A bit nonchalang somtimes, but lyricaly very clever, and good with tempi and sound strength variations.
Lovely music.!

Youtube comments

*Yuga Wang brings control and subtlety to these transcriptions. On the other hand Khatia B. plays Gretchen am spinnrade and the Erlkonig like a tigress devouring her prey but not always with Yuga Wangs measured control.
In fact I have huge admiration for both of these brilliant young pianists.

Lady Wang, You are the best! You make me cry - it's Your way to tell the story, forgetting about any difficulties of technics. You do all the music in the very natural way like Your appearance! You are a modern young Lady, and Your recordings sound exactly like this. Thank You very much!
Juergen, an old german musician*


----------



## Oskaar (Mar 17, 2011)

*Yuja Wang plays Rachmaninov's Piano Concerto No. 3*

I like this spartane an carefull approach to the concerto, still passionate and rich. Fine interpretation!


----------



## Oskaar (Mar 17, 2011)

*Yuja Wang plays Chopin Waltz_and others*

*Yuja Wang (Chinese: 王羽佳; pinyin: Wáng Yǔjiā; born February 10, 1987 is a Chinese classical pianist. She was born in Beijing, began studying piano there at age six, and went on to study at the Central Conservatory of Music in Beijing.
1. Chopin Waltz Opus 64 No.2
2. Gluck/Wang - Orfeo ed Euridice:Melody
3. Strauss/Cziffra - Tristsch-tratsch Polka*

Fine playing-beautiful music

youtube comments

*that last piece by Liszt/Cziffra must be INSANELY difficult!!﻿

Yuja Wang displays perfection in what a concert pianist performs in playing Chopin!﻿

beautiful light touch and musical expression...Awesome.....﻿*


----------



## Oskaar (Mar 17, 2011)

*Yuja Wang - Rachmaninoff Piano Concerto No. 2*

She combines a relatively light touch with great passion, and the lyrical approach that this fantastic concerto requires.

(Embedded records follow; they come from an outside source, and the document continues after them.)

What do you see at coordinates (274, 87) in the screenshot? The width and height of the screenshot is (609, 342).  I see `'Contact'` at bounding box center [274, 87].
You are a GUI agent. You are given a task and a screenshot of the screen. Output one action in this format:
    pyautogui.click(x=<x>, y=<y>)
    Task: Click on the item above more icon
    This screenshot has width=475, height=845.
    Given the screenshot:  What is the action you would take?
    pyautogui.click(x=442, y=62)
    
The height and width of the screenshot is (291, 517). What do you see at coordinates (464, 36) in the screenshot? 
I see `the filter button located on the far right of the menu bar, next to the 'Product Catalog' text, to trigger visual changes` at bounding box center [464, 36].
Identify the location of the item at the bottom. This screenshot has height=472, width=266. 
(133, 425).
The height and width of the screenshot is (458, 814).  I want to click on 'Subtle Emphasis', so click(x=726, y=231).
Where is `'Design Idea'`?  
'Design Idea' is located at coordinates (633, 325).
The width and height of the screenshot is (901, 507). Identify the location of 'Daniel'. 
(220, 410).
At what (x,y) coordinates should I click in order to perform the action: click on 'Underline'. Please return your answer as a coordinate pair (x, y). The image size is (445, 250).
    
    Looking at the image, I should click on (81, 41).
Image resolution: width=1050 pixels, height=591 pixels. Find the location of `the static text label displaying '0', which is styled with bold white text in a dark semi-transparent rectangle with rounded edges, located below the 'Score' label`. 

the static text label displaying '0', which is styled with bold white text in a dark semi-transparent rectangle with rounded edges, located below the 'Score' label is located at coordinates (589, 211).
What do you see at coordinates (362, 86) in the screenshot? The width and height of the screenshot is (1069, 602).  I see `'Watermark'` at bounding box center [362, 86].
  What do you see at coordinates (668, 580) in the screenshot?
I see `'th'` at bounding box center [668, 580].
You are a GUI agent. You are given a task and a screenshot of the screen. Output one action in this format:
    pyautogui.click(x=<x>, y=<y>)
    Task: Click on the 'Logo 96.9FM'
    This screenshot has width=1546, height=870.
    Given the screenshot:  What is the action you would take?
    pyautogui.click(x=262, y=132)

It is a different, less powerfull way to play Rach 3. I like it. As I like other ways of playing it. It is not only one way. Great co-playing with the orchestra.

Youtube link

*this feels absolutely dead, she didn't butcher it, but comparing this to kissin's, it just lacks the artistic depth necessary for rach. don't understand why most comments are positive, i personally haven't seen a commendable performance by her yet﻿

This is a lot of talk about her lack of emotion, but I think she really nails it at 23:30... and also everywhere else haha. She might be cautious, but she's mastering it in a way I wish I could put my own 20 years of piano and a degree in music to use, and it looks like she only weighs 80 pounds LOL. She's not even 25 and she's doing a piece most can't accomplish until much later in their development. I'm impressed she got through the first page. You'd all hate my humble videos if you hate this Rachmaninoff miracle.﻿

There is a lot of mistakes,BUT,BUT,only with Yuja Wang I started to listen Rachmanonoff,and now he is my favorit komposer........THANKS YUJA﻿*


----------



## Oskaar (Mar 17, 2011)

*Tchaikovsky Piano Concerto No 1 Yuja Wang Hannu Lintu Finnish RSO*

*Pyotr Ilyich Tchaikovsky Piano Concerto No 1 B flat minor 
Yuja Wang, piano
Hannu Lintu conducts Finnish RSO
Allegro non troppo e molto maestoso -- Allegro con spirito (B flat 18minor → B flat major) 
Andantino semplice -- Prestissimo (D flat major) 22:20
Allegro con fuoco (B flat minor → B flat major) 29:30*

More difficult to be positive here. Her lightness and child-like charm in the playing does not suit the monumental melodic parts of this concerto. There are lighter parts, but she dont manage to give the concert the particular life, that I think she managed in Rach 3.

youtube comments

*I finally understand the Yuja fans. This is so straight forwardly sincere and heartfelt, it blew me over﻿

The brave girl here sounded like she thought she was on vacation or the Finns wanted the Tchaikovsky served chilled as hell.﻿

Tchaikovsky on High Heels.*


----------